WORK TO COMPLETE: Return the lines of the records exactly as they appear, from the line that contains "Go to Device Configuration breadcrumb" to the line that contains "tap(32, 235)", including both of those lines.

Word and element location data
--- Start ---
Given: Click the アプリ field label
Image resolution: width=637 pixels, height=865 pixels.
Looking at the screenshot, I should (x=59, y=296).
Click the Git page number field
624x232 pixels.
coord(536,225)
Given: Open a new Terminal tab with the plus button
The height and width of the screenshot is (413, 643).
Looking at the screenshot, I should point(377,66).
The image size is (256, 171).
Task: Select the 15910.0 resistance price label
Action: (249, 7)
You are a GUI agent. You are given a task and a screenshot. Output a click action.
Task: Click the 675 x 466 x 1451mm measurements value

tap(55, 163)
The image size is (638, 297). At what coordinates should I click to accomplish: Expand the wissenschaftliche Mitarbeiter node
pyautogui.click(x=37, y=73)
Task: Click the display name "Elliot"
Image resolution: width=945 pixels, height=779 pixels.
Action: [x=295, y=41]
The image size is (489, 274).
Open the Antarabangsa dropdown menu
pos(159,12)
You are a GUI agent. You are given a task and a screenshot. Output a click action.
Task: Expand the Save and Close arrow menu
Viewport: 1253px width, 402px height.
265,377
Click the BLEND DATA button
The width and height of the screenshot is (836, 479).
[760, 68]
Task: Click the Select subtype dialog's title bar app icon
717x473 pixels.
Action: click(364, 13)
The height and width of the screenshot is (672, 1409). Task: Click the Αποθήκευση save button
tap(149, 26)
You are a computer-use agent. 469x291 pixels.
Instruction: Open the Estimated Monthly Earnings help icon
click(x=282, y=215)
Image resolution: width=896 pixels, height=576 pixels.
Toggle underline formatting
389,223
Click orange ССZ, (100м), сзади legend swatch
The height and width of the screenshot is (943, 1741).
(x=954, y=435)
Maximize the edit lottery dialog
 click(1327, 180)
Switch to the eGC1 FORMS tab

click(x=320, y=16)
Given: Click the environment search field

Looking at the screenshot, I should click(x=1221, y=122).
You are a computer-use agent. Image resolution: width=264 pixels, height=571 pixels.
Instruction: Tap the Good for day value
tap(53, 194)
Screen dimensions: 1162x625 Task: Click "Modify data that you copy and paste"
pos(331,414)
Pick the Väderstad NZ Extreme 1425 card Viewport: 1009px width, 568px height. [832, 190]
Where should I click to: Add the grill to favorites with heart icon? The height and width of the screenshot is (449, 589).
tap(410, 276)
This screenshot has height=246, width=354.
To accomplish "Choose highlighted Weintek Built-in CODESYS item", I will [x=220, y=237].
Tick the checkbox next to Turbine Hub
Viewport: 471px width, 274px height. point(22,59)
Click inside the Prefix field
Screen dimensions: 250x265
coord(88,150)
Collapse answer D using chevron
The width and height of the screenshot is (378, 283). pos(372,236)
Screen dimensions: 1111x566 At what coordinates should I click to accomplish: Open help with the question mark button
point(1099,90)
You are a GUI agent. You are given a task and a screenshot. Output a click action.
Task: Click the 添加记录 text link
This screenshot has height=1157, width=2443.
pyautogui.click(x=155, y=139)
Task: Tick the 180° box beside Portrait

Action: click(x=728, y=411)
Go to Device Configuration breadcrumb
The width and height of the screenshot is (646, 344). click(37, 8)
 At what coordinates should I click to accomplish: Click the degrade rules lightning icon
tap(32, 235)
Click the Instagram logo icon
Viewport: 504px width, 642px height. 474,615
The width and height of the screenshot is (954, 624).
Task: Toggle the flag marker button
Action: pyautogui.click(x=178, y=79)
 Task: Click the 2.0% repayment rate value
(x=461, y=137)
--- End ---
EXERCISE OUTPUT:
Go to Device Configuration breadcrumb
The width and height of the screenshot is (646, 344). click(37, 8)
 At what coordinates should I click to accomplish: Click the degrade rules lightning icon
tap(32, 235)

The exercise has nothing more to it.